タイトル:Earier aggresive treatment to shorten the duration of eczema in infants resulted in fewer food allergies at 2 years of age  

筆頭著者:Yumiko Miyaji 

雑誌:J Allergy Clin Immunol Pract, 1721-1724, 2020  

 内容ですが、

 2011年4月~2014年12月の期間に成育医療センターをアトピー性皮膚炎を理由に受診した乳児177名が対象となりました。そのうち、142名が生後22~24か月の食物アレルギーの評価をされています。この142名はステロイド軟膏を中心とした積極的な治療により約1週間で湿疹を軽快させたのですが、湿疹発症から4か月以内に治療を開始したearly treatment群75名湿疹発症から4か月以降に治療を開始したdelayed treatment群に分けられました。

 この両群の患者さんの背景は以下になります。当然ですが、介入の遅かった群の方が月齢は高かったです。SCORADは、湿疹の重症度を診察により評価したスコアですが、

EAry treatent群の方が高値でした。
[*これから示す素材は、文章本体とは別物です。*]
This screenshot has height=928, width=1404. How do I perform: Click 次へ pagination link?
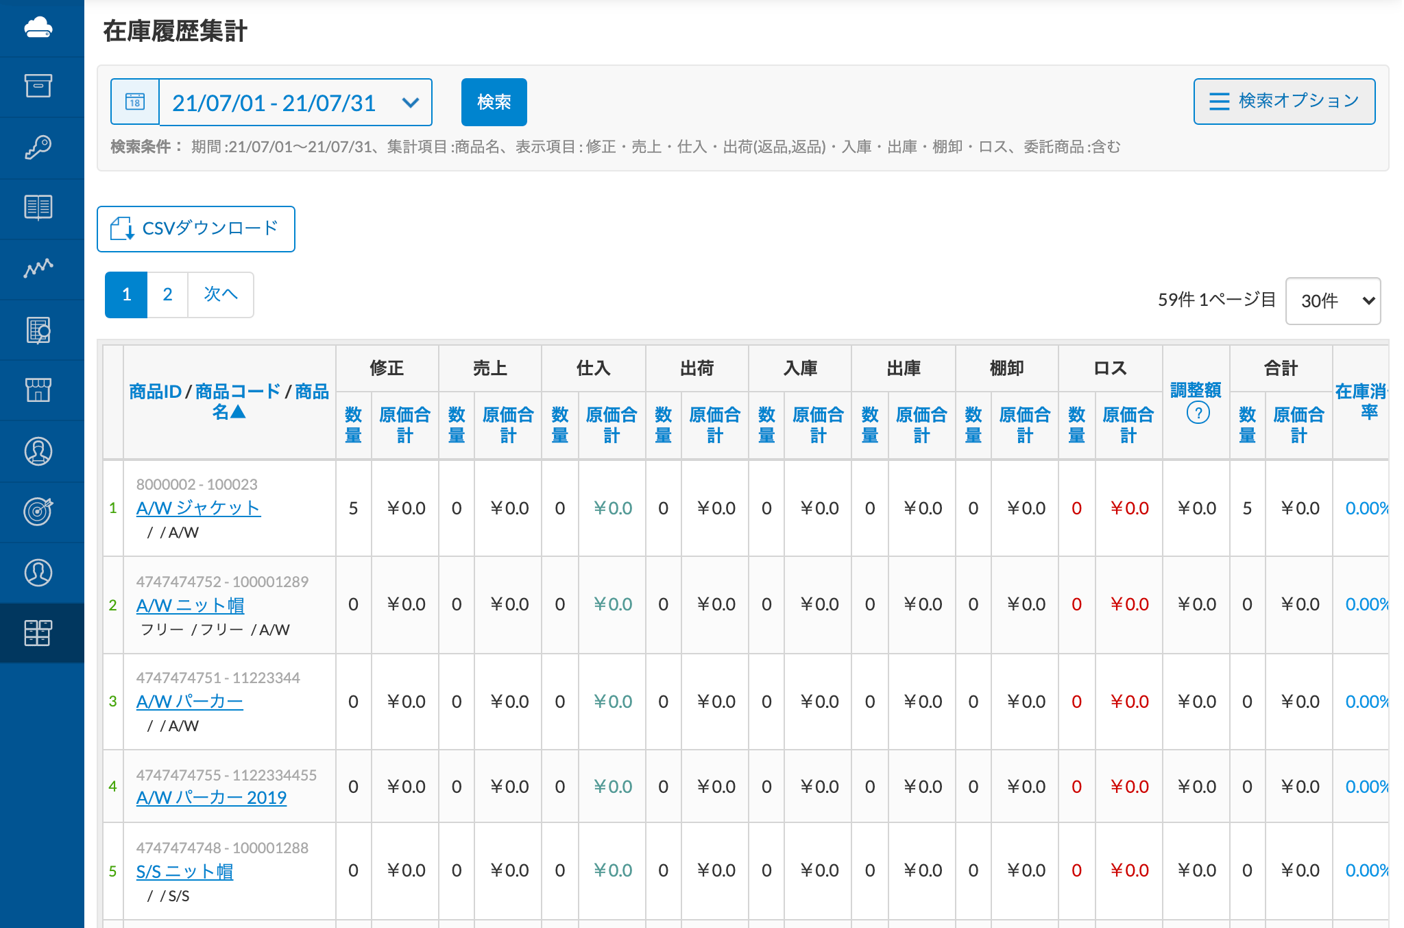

湿疹の重症度が高い人ほど早期に受診し、成育医療センターに紹介されるからですね。TARCという血液検査によるアトピー性皮膚炎の重症度のマーカーも同様の傾向でした。

両群の患者さんの背景。文献より主要な部分を抜粋し引用

さて、結果ですが、2歳時点での食物アレルギーは、Eary treatment群 (発症から4か月以内に対応した群)が19/75 (25.3%)に対し、Delay treatment群 (発症から4か月以降に対応した群)は31名 (46.3%)でした。Eary treatment群の方が、アトピー性皮膚炎の重症度が高かったにもかかわらず、食物アレルギーの発症率は低かったのです。

文献より改変し引用

さらに、湿疹発症からの介入時期と食物アレルギー (FA) の発症をみると、治療開始までの期間が長引くほど、FAの発症率が高くなるのが下図より分かります。